Source records below:
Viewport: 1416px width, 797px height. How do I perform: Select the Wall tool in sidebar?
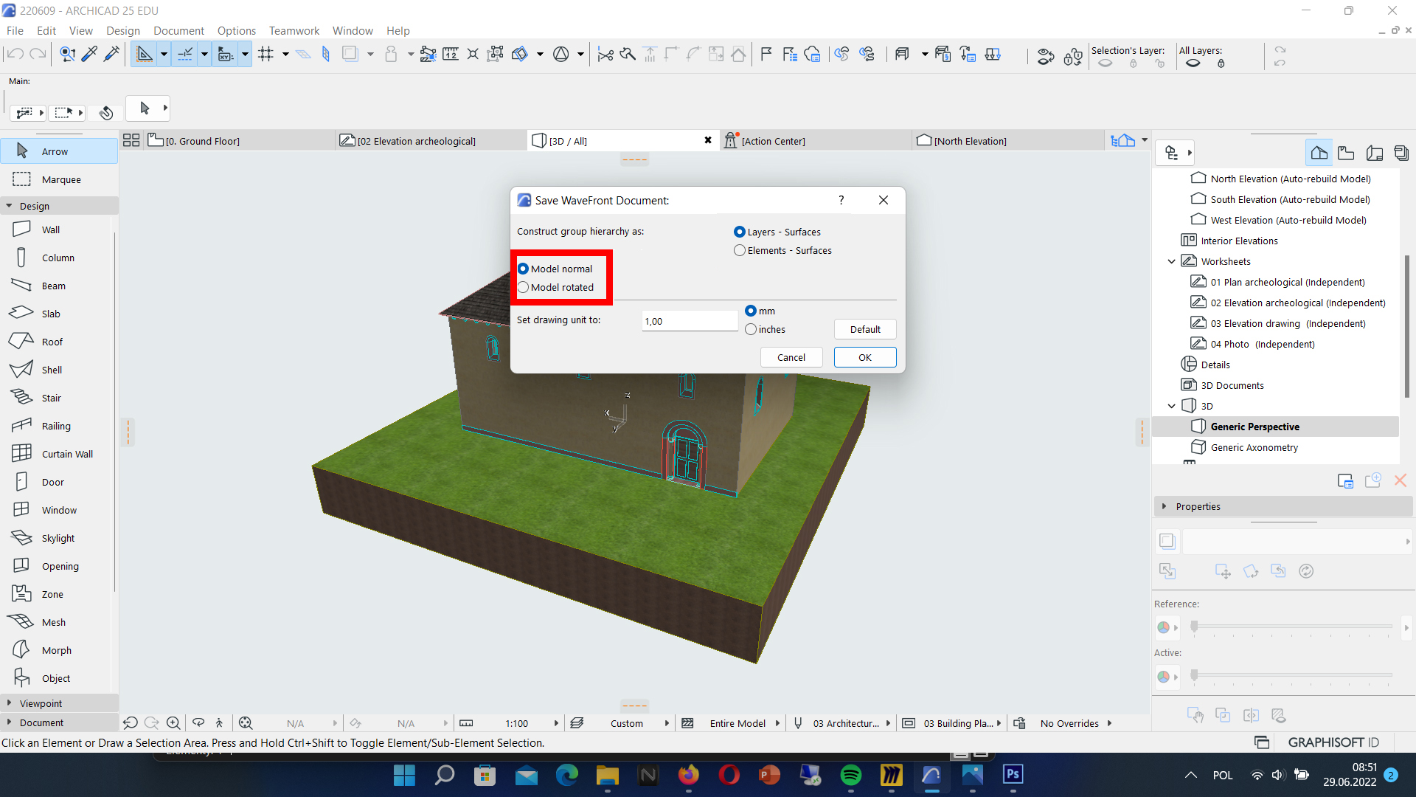[x=49, y=229]
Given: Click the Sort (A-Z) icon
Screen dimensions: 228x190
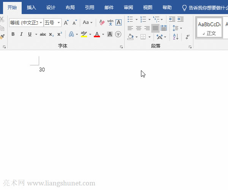Looking at the screenshot, I should (176, 37).
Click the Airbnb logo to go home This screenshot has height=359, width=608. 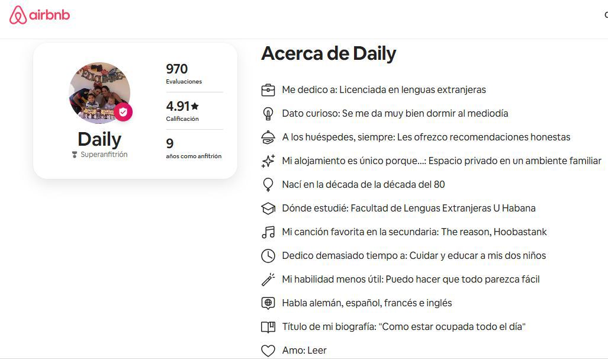(40, 15)
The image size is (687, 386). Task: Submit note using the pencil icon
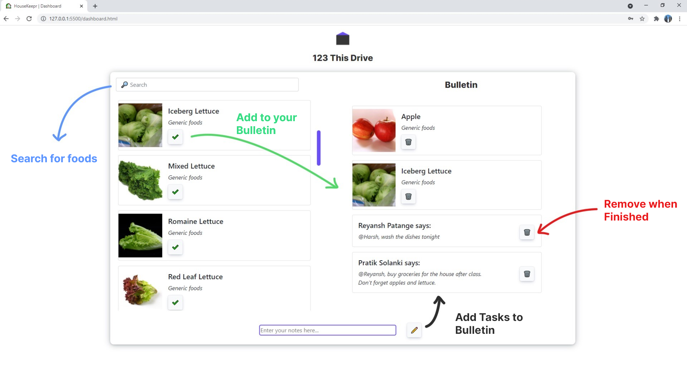414,330
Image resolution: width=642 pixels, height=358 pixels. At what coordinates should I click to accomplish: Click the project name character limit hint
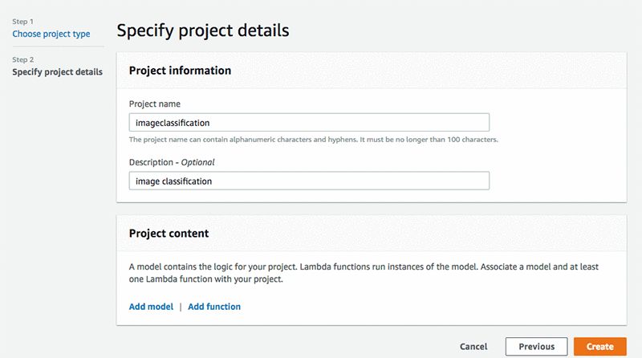tap(314, 140)
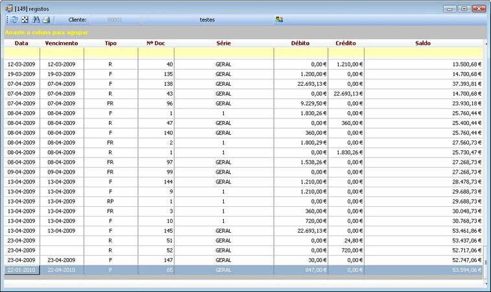Sort by the Data column header

21,43
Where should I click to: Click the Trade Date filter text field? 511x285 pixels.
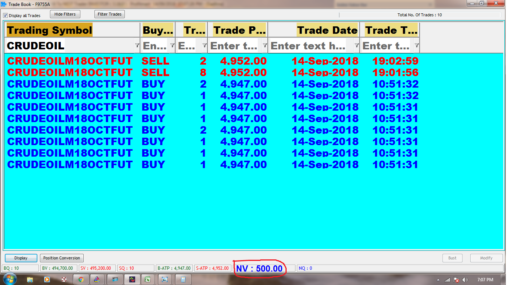(308, 46)
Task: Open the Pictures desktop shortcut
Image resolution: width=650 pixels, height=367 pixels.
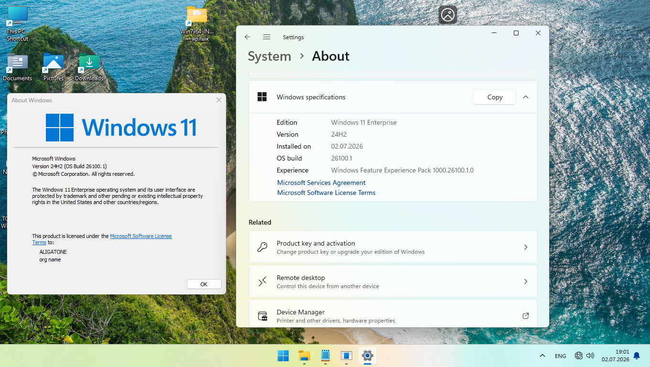Action: coord(54,67)
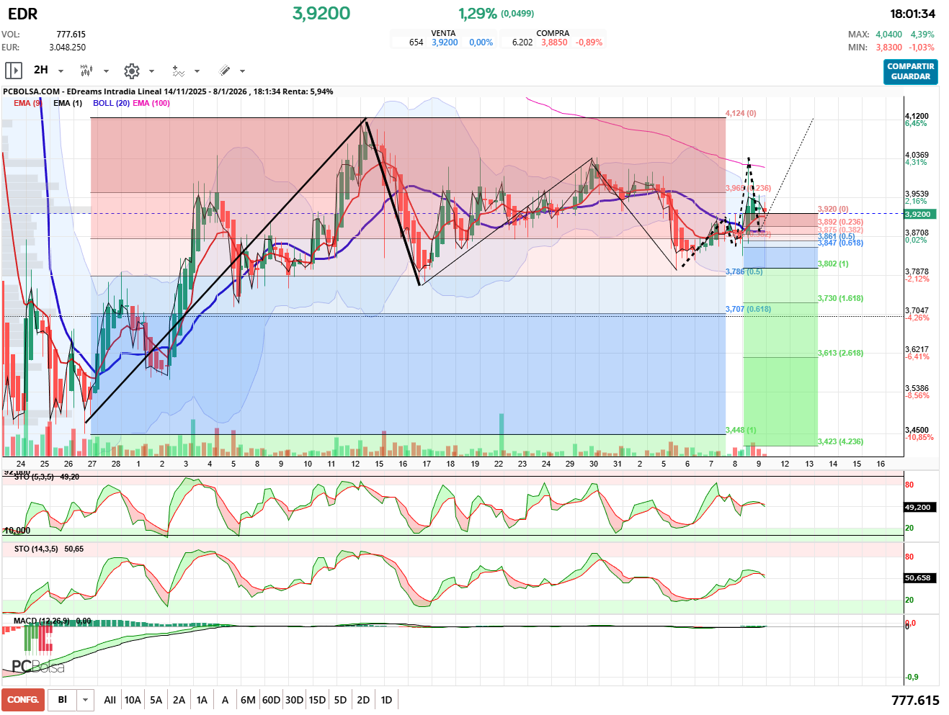
Task: Click the COMPARTIR GUARDAR share button
Action: point(910,71)
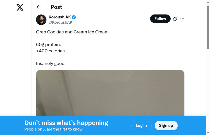This screenshot has height=135, width=210.
Task: Follow Koroush AK
Action: pyautogui.click(x=160, y=19)
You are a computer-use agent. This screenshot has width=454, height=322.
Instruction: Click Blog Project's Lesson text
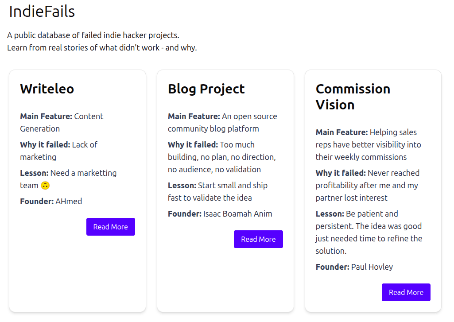point(218,191)
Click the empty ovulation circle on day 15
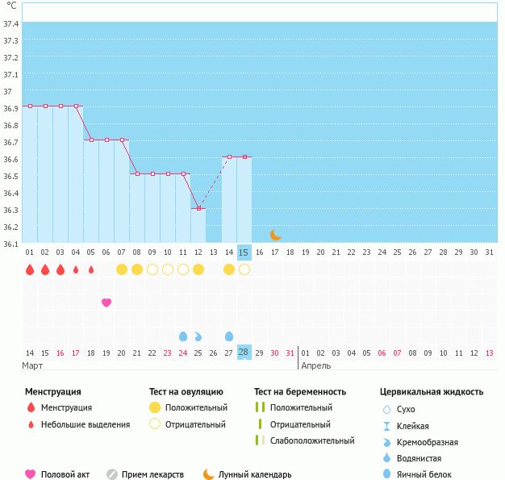Screen dimensions: 505x480 pos(244,269)
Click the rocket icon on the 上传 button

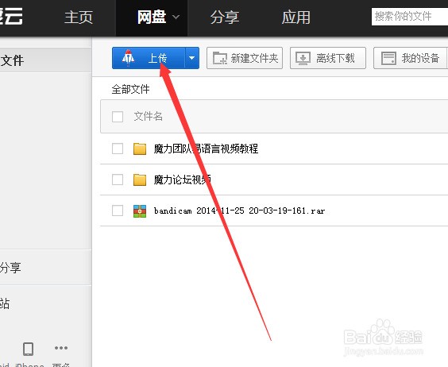pos(128,57)
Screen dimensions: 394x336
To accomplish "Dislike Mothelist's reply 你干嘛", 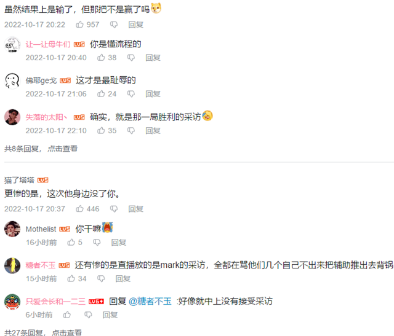I will coord(97,243).
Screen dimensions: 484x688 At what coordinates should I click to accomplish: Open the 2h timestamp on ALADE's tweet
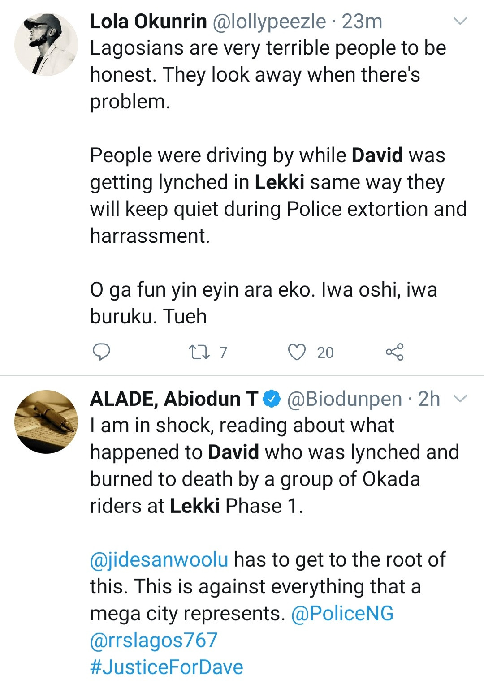pos(429,398)
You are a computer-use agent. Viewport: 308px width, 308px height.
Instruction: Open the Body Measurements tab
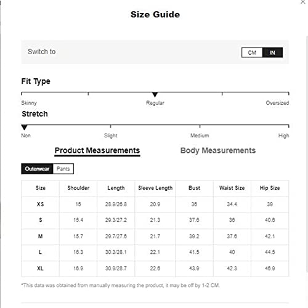218,150

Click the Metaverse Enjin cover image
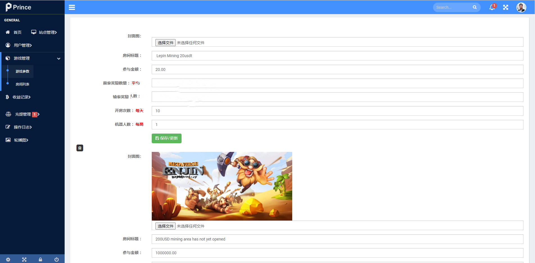coord(222,186)
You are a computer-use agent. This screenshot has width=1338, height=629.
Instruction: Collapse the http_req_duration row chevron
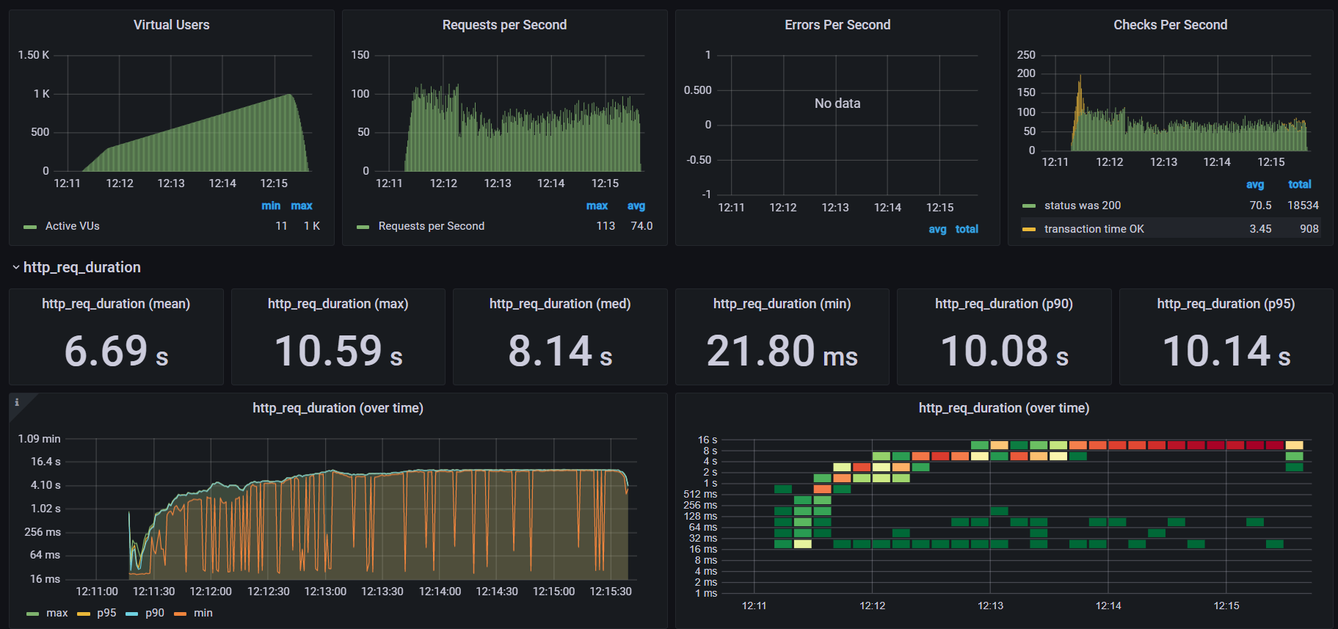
End of Source records.
● Exercise aim
Each line above that includes the word "computer" is to be copied.

● Solution to this task
You are a computer-use agent. This screenshot has width=454, height=322.
You are a computer-use agent. Viewport: 308px width, 308px height.
You are a computer-use agent. This screenshot has width=1338, height=629.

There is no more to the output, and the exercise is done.